Survey of Data-driven Newsvendor: Unified Analysis and Spectrum of Achievable Regrets
Zhuoxin Chen, Will Ma
TL;DR
This work provides a unified, quantitative analysis of data-driven Newsvendor decisions when the demand distribution is unknown. By introducing the $(\beta,\gamma,\zeta)$-clustered distribution concept, it characterizes how closely the empirical decision tracks the optimal one and derives regret bounds that span the full spectrum from $O(n^{-1/2})$ to $O(n^{-1})$ for high-probability and expectation benchmarks. It also establishes tight additive lower bounds via a Hellinger-distance-based construction, showing that no algorithm can surpass the identified rates across the spectrum. Simulations on common demand distributions validate the theory and reveal crossover behavior driven by sample size and distribution-local clustering. The results offer a complete, data-size-aware picture of learnability for Newsvendor decisions and guide practitioners on when SAA suffices or when robust alternatives are warranted.
Abstract
In the Newsvendor problem, the goal is to guess the number that will be drawn from some distribution, with asymmetric consequences for guessing too high vs. too low. In the data-driven version, the distribution is unknown, and one must work with samples from the distribution.
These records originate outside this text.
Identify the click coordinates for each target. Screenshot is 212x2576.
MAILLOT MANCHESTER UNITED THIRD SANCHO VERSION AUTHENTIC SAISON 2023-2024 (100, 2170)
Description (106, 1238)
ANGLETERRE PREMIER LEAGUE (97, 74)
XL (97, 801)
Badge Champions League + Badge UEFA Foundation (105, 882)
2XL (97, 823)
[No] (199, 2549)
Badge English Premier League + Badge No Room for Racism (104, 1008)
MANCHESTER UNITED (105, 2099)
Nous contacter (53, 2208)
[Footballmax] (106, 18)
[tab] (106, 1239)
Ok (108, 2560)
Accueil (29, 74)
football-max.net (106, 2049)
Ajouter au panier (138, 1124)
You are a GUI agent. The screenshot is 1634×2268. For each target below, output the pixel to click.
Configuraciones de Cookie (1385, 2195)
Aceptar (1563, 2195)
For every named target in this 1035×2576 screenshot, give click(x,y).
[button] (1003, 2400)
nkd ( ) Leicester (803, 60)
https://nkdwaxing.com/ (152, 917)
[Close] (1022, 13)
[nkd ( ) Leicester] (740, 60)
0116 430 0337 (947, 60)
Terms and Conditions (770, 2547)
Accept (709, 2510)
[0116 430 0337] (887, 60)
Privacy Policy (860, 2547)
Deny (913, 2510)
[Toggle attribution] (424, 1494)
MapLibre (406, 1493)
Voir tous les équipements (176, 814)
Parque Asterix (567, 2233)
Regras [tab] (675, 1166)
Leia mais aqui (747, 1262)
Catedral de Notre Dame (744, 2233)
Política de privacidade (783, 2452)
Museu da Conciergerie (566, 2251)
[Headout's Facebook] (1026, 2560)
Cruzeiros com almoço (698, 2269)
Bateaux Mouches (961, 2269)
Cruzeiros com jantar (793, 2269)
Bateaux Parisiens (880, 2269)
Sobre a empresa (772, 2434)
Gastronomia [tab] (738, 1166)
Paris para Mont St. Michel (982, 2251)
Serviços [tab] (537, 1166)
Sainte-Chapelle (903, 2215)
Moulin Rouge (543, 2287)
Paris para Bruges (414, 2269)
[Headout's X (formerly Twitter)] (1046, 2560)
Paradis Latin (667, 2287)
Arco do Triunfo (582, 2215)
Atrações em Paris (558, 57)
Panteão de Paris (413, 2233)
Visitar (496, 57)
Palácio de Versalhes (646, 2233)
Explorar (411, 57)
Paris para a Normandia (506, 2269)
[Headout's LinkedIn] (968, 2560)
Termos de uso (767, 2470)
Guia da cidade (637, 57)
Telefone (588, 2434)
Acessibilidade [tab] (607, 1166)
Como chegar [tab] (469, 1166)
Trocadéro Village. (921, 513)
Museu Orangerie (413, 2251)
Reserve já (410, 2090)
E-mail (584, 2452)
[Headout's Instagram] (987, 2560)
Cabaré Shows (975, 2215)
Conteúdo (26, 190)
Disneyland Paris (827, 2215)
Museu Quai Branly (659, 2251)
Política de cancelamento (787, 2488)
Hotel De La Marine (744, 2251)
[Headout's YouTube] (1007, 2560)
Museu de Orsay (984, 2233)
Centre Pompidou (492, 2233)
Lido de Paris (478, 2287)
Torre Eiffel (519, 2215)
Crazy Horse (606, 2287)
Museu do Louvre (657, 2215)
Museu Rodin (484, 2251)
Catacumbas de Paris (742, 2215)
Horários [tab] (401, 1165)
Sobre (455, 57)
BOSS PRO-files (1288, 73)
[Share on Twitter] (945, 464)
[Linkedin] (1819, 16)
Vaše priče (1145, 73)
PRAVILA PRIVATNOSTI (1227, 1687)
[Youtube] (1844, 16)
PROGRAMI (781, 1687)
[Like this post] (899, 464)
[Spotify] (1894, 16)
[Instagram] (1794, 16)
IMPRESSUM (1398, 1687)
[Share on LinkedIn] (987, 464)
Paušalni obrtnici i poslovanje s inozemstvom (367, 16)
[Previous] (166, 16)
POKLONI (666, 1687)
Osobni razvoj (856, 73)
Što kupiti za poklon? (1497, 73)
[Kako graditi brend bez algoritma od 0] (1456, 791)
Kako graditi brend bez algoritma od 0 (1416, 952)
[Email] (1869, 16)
Data-driven Newsvendor has been studied under many variants: additive vs. multiplicative regret, high probability vs. expectation bounds, and different distribution classes. This paper studies all combinations of these variants, filling in many gaps in the literature and simplifying many proofs. In particular, we provide a unified analysis based on the notion of clustered distributions, which in conjunction with our new lower bounds, shows that the entire spectrum of regrets between $1/\sqrt{n}$ and $1/n$ can be possible. Simulations on commonly-used distributions demonstrate that our notion is the "correct" predictor of empirical regret across varying data sizes.